Sınav sabahı hava çok yağmurludur, Dan Bi otobüste şemsiyesini unutur ve sırılsıklam olmuş bir halde okula koşturur. Okul bahçesindeki her zaman oturduğu banka oturur ve yok olmayı diler. Tam o sırada yerde biriken ufacık suya doğru yürür ve ayağının ucuyla dokunduğu suyun onu çektiğini hisseder. Tüm vücuduyla birikintiye atlar ve kuraklık içindeki Joseon Hanedanlığı'nın yağmur duasının ortasında bulur kendini. Olaylar bundan sonra daha da karmaşık bir hal alır çünkü dönemin kralı Kore halkı için büyük adımlar atmış, bilimi sonunu kadar destekleyen biridir. Dan Bi her ne kadar matematikte kötü olduğunu düşünse de onun sayesinde kral takvim, su saati yapmış; Pisagor teoremini çözmüş ve çarpım tablosunu öğrenmiştir.


Aslında bu dizi çocuklara matematiği sevdirmek için çekilmiş ama bende de işe yaradı. Gidip kalkülüs çalışmak istemedim değil.:D


Kısacık sürse de tam tadında bırakılmış bir dizi olmuş bana göre,ne eksik ne fazla, tam kıvamında. En beğendiğim Kore dizileri arasına girdi bile. Diğer çok sevdiklerim ise My Love From The Star ve The Legend of The Blue Sea. :) 

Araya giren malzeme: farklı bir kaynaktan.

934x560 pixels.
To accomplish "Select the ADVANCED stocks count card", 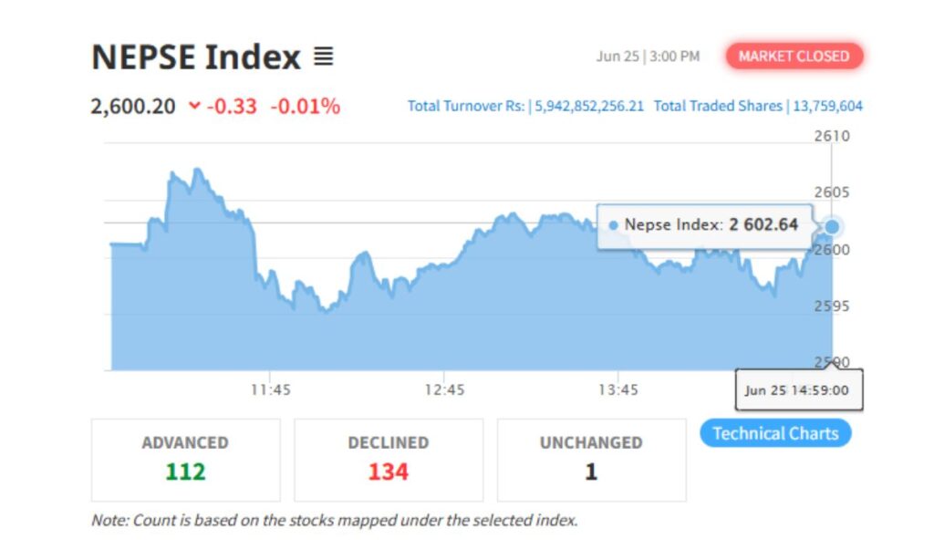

Dizi biraz daha uzun olsaydı kesinlikle devam ederdim ama aynı hissiyatı izleyiciye verebilirler miydi, emin değilim. Şeker gibi çok eğlenceli bir dizi, hiç Kore dizisi izlemediyseniz ilk diziniz bu olabilir bence!
!spoiler!
Sonu çok iyiydi, eğer bir şekilde birleşemeselerdi gerçekten üzülürdüm. 
!spoiler!
Hazır hafta sonu da gelmişken mutlaka bakın derim.

Kasım 25, 2018

GO HO'S STARRY NIGHT



         Bu yıl izlediğim ilk Kore dizisi Go Ho's Starry Night oldu. Dizinin adı bazı yerlerde Gogh, Starry Night olarak geçse de dizinin Van Gogh'la pek alakası olmadığını düşünürsek Go Ho'nun Yıldızlı Gecesi ismi daha mantıklı oluyor. Bugün yani pazar günü canım birdenbire kısa, tatlı bir aşk hikayesi izlemek çekti ve Kore dizisi izlemeyi tercih ettim. Dizinin isminden de anlayacağınız gibi Van Gogh'un Yıldızlı Gece tablosundan esinlenilmiş. Öncelikle başrole Go Ho ismi verilmiş. Go Ho 29 yaşında, reklam şirketinde çalışan aynı zamanda bir sitede yazarlık yapan bir kız. Bir sürü şey yazıyor ancak bir türlü yazıları okunmuyor. Sonra ansızın aklına bir fikir geliyor ve bu çok seviliyor. Çevresindeki erkekleri dış görünüş, kişilik ve duygularına göre yorumluyor, onlara kendi beğenisine göre yıldız veriyor aynı zamanda ilişkiler hakkında tavsiyelerde bulunuyor. Dizi toplam 4 saat sürüyor ama en fazla 7 dakikasında yazı sahnelerini görmüşüzdür. Genelde kızımız üşüyor, hapşırıyor ve yanındaki erkek ona ceketini veriyor. Buna rağmen incecik giyinmeye devam ediyor ve asla ceketinin önünü kapatmıyor. Dizinin yarısı böyle geçti.:D

   
    



       Go Ho'yu inanılmaz derecede Sihirli Annem'deki Firuze'ye benzettim. Yüzü ve mimikleri resmen Firuze. Gözümde Firuze canlandıkça diziden koptum hahaha. 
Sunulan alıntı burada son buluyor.